Stored items

____

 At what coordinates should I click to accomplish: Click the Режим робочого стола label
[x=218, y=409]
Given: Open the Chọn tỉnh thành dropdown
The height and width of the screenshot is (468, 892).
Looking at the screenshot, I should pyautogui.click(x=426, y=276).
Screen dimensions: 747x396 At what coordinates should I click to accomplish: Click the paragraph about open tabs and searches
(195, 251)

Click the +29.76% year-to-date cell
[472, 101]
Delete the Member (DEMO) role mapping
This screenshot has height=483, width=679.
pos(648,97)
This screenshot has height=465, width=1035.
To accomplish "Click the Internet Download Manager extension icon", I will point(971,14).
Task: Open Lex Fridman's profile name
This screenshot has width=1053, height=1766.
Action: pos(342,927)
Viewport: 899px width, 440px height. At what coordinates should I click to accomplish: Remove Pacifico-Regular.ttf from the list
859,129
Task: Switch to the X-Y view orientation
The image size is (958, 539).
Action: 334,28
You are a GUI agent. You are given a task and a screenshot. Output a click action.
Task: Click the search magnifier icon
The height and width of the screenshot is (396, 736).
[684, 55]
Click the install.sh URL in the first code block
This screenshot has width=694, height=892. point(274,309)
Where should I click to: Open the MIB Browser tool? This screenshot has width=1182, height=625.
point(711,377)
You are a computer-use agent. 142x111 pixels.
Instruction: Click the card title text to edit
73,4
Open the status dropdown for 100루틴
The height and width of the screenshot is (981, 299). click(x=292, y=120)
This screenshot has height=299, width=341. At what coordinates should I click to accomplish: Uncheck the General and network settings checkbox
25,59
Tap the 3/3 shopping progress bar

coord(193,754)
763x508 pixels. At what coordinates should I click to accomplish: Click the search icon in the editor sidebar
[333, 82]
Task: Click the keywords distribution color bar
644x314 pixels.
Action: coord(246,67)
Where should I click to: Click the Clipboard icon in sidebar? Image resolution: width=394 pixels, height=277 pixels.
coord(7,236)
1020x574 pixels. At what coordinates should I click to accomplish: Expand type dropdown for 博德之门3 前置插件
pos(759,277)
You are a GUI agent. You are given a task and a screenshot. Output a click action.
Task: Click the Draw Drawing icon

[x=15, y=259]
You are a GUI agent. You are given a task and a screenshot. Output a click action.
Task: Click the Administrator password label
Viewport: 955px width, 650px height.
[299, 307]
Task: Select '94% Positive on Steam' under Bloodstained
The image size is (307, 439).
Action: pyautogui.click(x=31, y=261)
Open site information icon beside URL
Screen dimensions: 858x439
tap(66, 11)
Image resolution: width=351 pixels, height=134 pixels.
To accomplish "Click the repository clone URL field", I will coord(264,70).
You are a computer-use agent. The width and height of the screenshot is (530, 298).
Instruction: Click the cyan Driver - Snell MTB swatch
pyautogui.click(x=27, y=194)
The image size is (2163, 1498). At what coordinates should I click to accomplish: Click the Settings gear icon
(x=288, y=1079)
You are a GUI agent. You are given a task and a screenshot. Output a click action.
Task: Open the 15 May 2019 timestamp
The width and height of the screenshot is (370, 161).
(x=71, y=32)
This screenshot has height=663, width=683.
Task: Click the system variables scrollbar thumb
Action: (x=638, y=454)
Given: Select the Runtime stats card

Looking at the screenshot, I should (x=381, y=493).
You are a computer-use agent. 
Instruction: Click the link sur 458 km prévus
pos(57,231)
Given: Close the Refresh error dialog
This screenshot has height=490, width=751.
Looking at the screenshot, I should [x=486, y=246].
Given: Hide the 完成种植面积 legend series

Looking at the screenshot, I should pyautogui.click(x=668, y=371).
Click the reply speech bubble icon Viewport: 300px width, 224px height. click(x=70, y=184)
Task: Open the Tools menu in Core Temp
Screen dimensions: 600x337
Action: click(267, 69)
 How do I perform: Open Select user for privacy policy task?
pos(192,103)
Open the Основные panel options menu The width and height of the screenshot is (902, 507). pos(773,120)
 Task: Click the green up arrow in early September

____

## Task description
Print each entry precisely. Include every line.

## Output below
 At what coordinates should I click to accomplish: Click the Режим робочого стола label
[x=218, y=409]
Given: Open the Chọn tỉnh thành dropdown
The height and width of the screenshot is (468, 892).
Looking at the screenshot, I should pyautogui.click(x=426, y=276).
Screen dimensions: 747x396 At what coordinates should I click to accomplish: Click the paragraph about open tabs and searches
(195, 251)

Click the +29.76% year-to-date cell
[472, 101]
Delete the Member (DEMO) role mapping
This screenshot has height=483, width=679.
pos(648,97)
This screenshot has height=465, width=1035.
To accomplish "Click the Internet Download Manager extension icon", I will point(971,14).
Task: Open Lex Fridman's profile name
This screenshot has width=1053, height=1766.
Action: pos(342,927)
Viewport: 899px width, 440px height. At what coordinates should I click to accomplish: Remove Pacifico-Regular.ttf from the list
859,129
Task: Switch to the X-Y view orientation
The image size is (958, 539).
Action: 334,28
You are a GUI agent. You are given a task and a screenshot. Output a click action.
Task: Click the search magnifier icon
The height and width of the screenshot is (396, 736).
[684, 55]
Click the install.sh URL in the first code block
This screenshot has width=694, height=892. point(274,309)
Where should I click to: Open the MIB Browser tool? This screenshot has width=1182, height=625.
point(711,377)
You are a computer-use agent. 142x111 pixels.
Instruction: Click the card title text to edit
73,4
Open the status dropdown for 100루틴
The height and width of the screenshot is (981, 299). click(x=292, y=120)
This screenshot has height=299, width=341. At what coordinates should I click to accomplish: Uncheck the General and network settings checkbox
25,59
Tap the 3/3 shopping progress bar

coord(193,754)
763x508 pixels. At what coordinates should I click to accomplish: Click the search icon in the editor sidebar
[333, 82]
Task: Click the keywords distribution color bar
644x314 pixels.
Action: coord(246,67)
Where should I click to: Click the Clipboard icon in sidebar? Image resolution: width=394 pixels, height=277 pixels.
coord(7,236)
1020x574 pixels. At what coordinates should I click to accomplish: Expand type dropdown for 博德之门3 前置插件
pos(759,277)
You are a GUI agent. You are given a task and a screenshot. Output a click action.
Task: Click the Draw Drawing icon

[x=15, y=259]
You are a GUI agent. You are given a task and a screenshot. Output a click action.
Task: Click the Administrator password label
Viewport: 955px width, 650px height.
[299, 307]
Task: Select '94% Positive on Steam' under Bloodstained
The image size is (307, 439).
Action: pyautogui.click(x=31, y=261)
Open site information icon beside URL
Screen dimensions: 858x439
tap(66, 11)
Image resolution: width=351 pixels, height=134 pixels.
To accomplish "Click the repository clone URL field", I will coord(264,70).
You are a computer-use agent. The width and height of the screenshot is (530, 298).
Instruction: Click the cyan Driver - Snell MTB swatch
pyautogui.click(x=27, y=194)
The image size is (2163, 1498). At what coordinates should I click to accomplish: Click the Settings gear icon
(x=288, y=1079)
You are a GUI agent. You are given a task and a screenshot. Output a click action.
Task: Open the 15 May 2019 timestamp
The width and height of the screenshot is (370, 161).
(x=71, y=32)
This screenshot has height=663, width=683.
Task: Click the system variables scrollbar thumb
Action: (x=638, y=454)
Given: Select the Runtime stats card

Looking at the screenshot, I should (x=381, y=493).
You are a computer-use agent. 
Instruction: Click the link sur 458 km prévus
pos(57,231)
Given: Close the Refresh error dialog
This screenshot has height=490, width=751.
Looking at the screenshot, I should [x=486, y=246].
Given: Hide the 完成种植面积 legend series

Looking at the screenshot, I should pyautogui.click(x=668, y=371).
Click the reply speech bubble icon Viewport: 300px width, 224px height. click(x=70, y=184)
Task: Open the Tools menu in Core Temp
Screen dimensions: 600x337
Action: click(267, 69)
 How do I perform: Open Select user for privacy policy task?
pos(192,103)
Open the Основные panel options menu The width and height of the screenshot is (902, 507). pos(773,120)
 Task: Click the green up arrow in early September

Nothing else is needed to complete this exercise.